Laramie added that Marblehead’s new-growth pattern differs from larger cities: major commercial projects are rare, and much of the town’s growth stems from residential tear-downs and large-scale rebuilds, some of which transform modest former homes into multi-million-dollar properties. Tracking these multi-year construction projects — and valuing them appropriately mid-build — remains a key focus of the assessor’s office.
During the meeting, Laramie reviewed several optional exemptions available under state law.
The Board ultimately recommended against adopting any of them:
- Residential exemption: Would shift taxes from lower-valued owner-occupied homes to higher-valued ones but provides almost no net benefit in a town where nearly all residential parcels are already owner-occupied.

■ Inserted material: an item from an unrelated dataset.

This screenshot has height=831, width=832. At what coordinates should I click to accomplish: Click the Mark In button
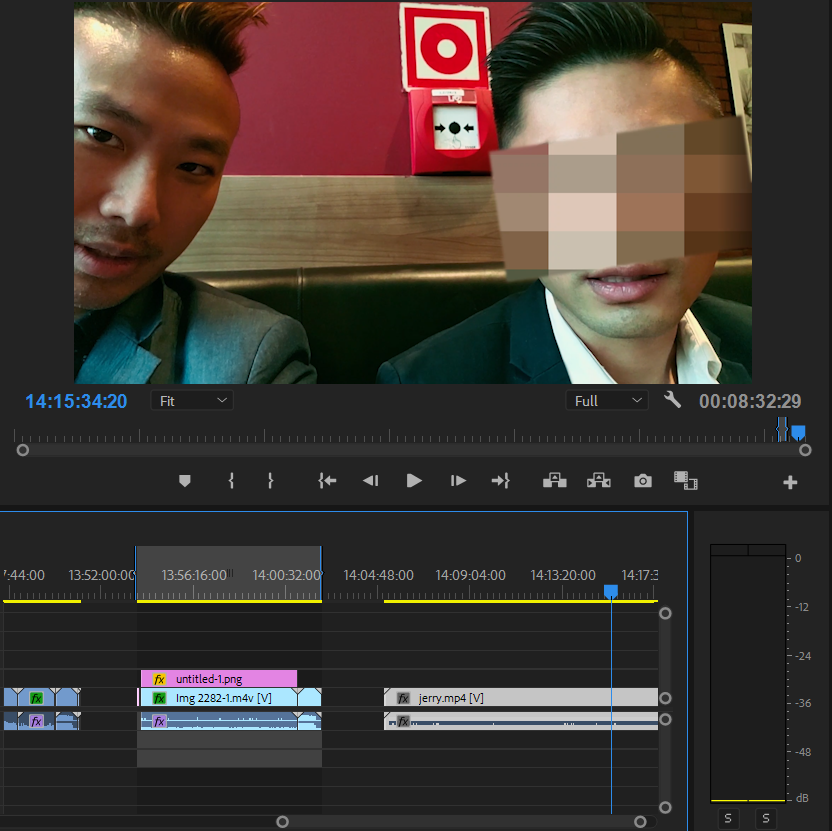click(x=231, y=481)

- Commercial exemption: Would reduce taxes for small businesses but increase them for larger ones; given Marblehead’s mostly small business community, it would have little positive impact.
- Open space discount: Not applicable because Marblehead has no qualifying parcels under the state’s definition.
The Board reaffirmed that maintaining a single tax rate remains the most equitable structure for Marblehead.
Laramie shared that his long-standing familiarity with Marblehead’s neighborhoods helps him explain assessment differences and respond to taxpayer concerns. He encouraged residents to visit the assessing office with questions, emphasizing the department’s open-door approach and commitment to transparency.